Suffering from Lower Back Pain?

There is usually a reason for pain. 

  1. Your motor patterns are incorrect, causing irregularities and therefore compensation —> pain
  2. You are going too far past your current capacity and therefore your body is sending a warning signal. 
  3. Both. 

Whilst it can be a hard pill to swallow, you will eventually have to come to terms with the above facts and start to implement the most effective strategy to move forward. 

This includes assessing where you’re currently at, addressing any irregular motor patterns and pain feedback, and then progressing you through the necessary steps of action to full relief. 

What you need to understand is, that whilst you may have a perception of what your 100% capacity may have been before you were injured, it will be completely different when you have or are recovering from an injury. 

You need to establish your new capacity and be comfortable with the fact that it may only be a fraction of what you are used to or could do before. 

This will include a constant feedback loop between your actions and reactions. 

Some days you may find that you have overstepped your capacity and will result in being uncomfortable, inflamed or more pain. 

It is then that you have to reassess the above. 

Recovery is not as simple equation. Unfortunately it is complex and requires time and effort. 

The lower back is one of the most common areas to flare up or become “injured” during functional style fitness training due to the high demands needed to sustain force production over a long period of time (high work capacity).   

The lower back is used in some form in almost every movement performed during training (and life) either directly with flexion/ extension or as a bracing mechanism for the spine.  

Each muscle has its own role to play in the body, either creating flexion, extension, rotation etc of the shoulder, hip or spinal vertebrae themselves. 

The most common cause for pain amounts from excessive lumbar flexion (bending forward) without intra-abdominal pressure being maintained, which can lead to muscle spasm (if you’re lucky) or perhaps disc/ nerve damage if you’re unlucky. 

I say “lucky” because whilst it is very uncomfortable short term, it is good to know that your body is actually working and protecting your spine with some sort of defense mechanism. 

Developing Muscular Endurance 

Common sense states that the more you use a muscle, the more fatigued it gets (in terms of work capacity over time). 

That’s pretty much why we train. 

Our aim is to train in a way that promotes a stimulus which causes us to adapt and develop both ‘strength’ and ‘muscular endurance’ in certain muscle groups, depending on our goals.
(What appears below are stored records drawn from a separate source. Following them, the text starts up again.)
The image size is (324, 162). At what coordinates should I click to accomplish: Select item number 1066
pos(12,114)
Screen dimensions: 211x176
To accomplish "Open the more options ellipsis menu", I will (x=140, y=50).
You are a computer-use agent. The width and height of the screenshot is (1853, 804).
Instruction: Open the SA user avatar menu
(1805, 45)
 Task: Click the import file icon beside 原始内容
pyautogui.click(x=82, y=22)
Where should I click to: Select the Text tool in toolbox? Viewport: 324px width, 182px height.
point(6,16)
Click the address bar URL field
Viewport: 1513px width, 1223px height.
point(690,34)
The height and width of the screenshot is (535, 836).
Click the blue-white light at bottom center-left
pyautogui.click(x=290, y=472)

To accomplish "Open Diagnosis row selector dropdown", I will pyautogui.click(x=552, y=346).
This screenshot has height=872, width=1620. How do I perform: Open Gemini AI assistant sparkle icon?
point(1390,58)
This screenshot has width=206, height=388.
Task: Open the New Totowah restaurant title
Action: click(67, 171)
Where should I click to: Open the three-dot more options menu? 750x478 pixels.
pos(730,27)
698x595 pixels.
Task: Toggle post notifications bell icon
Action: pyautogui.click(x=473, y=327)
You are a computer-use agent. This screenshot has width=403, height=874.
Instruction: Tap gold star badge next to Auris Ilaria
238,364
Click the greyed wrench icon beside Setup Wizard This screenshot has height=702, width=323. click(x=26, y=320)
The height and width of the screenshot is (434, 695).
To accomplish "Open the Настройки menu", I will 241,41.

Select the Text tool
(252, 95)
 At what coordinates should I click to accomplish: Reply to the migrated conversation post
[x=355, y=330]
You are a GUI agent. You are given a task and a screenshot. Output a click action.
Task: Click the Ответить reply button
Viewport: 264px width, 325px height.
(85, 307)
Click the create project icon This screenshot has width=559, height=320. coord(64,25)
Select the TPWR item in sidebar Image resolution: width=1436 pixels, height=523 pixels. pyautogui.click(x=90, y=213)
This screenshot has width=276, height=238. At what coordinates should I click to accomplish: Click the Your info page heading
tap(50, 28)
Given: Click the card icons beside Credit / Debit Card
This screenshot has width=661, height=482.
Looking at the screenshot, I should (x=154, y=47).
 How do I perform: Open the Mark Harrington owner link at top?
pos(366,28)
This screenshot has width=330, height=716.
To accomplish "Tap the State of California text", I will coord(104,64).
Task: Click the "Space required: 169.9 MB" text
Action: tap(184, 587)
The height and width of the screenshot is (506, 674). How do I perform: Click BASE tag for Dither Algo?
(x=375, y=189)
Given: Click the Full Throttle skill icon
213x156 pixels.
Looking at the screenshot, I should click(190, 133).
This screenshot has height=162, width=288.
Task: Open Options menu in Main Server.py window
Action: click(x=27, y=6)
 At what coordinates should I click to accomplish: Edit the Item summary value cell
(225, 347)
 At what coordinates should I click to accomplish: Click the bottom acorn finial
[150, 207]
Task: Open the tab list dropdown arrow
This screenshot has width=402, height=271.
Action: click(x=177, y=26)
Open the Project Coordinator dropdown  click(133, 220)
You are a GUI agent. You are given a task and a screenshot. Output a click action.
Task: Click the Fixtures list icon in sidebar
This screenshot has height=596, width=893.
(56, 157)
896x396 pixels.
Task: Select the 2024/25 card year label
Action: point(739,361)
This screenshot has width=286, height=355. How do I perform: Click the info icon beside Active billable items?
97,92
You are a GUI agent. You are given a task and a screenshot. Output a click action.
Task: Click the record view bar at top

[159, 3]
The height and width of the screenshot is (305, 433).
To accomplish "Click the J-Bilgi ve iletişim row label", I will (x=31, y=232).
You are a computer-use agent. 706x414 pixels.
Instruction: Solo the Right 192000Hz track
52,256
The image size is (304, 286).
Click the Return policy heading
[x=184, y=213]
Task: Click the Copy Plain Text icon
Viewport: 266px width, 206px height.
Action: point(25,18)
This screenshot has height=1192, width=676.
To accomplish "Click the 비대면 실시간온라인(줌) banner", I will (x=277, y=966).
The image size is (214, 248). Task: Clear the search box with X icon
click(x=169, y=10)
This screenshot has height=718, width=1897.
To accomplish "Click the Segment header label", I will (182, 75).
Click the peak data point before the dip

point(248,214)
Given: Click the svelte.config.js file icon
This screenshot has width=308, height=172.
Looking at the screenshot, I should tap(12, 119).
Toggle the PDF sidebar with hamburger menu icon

For the general population, this is usually to maximise their quality of life and prolong the effects of aging. 

Muscular endurance can also be looked at as “resistance to fatigue”. 

The more “resistant to fatigue” a certain muscle group is, the less likely it is to switch off. 

If the correct muscle group doesn’t switch off, the surrounding muscles won’t have to compensate and therefore you can decrease your risk of injury.  

Think of it like this;

You’ve got a veteran bricklayer doing his job. He has been doing it for years and can carry 10 bricks at a time up and down the scaffold all day, without breaking a sweat. 

He has become resistant to fatigue and can work all day. 

He decides one day that he doesn’t feel like working and calls in the apprentice to take over. 

The apprentice is 69kg and has only been working for 3 weeks. 

He can only carry 4 bricks at a time but the boss says he has to carry 10 bricks all day. 

What do you think will happen to the poor apprentice? 

This is exactly what happens with your Erector Spinae (bricklayer) and your QL (apprentice). 

When your Erector switch off and you continue to make your body do the work (e.g. Deadlifting), your body will naturally jump to the next best in line (something which can do a similar function). 

Which in the case of the lower back, your QL will take over, try and do the same job, however after constant repetitive stress with a workload it can’t handle, it will “jack up” and start to spasm as a way to let you know it can’t take it anymore. 

So, our first job is to be able to make sure we are using the correct muscle group for the correct job and make sure that they don’t get to the point where they call for assistance, because assistance usually comes at the mercy of compensation and therefore injury.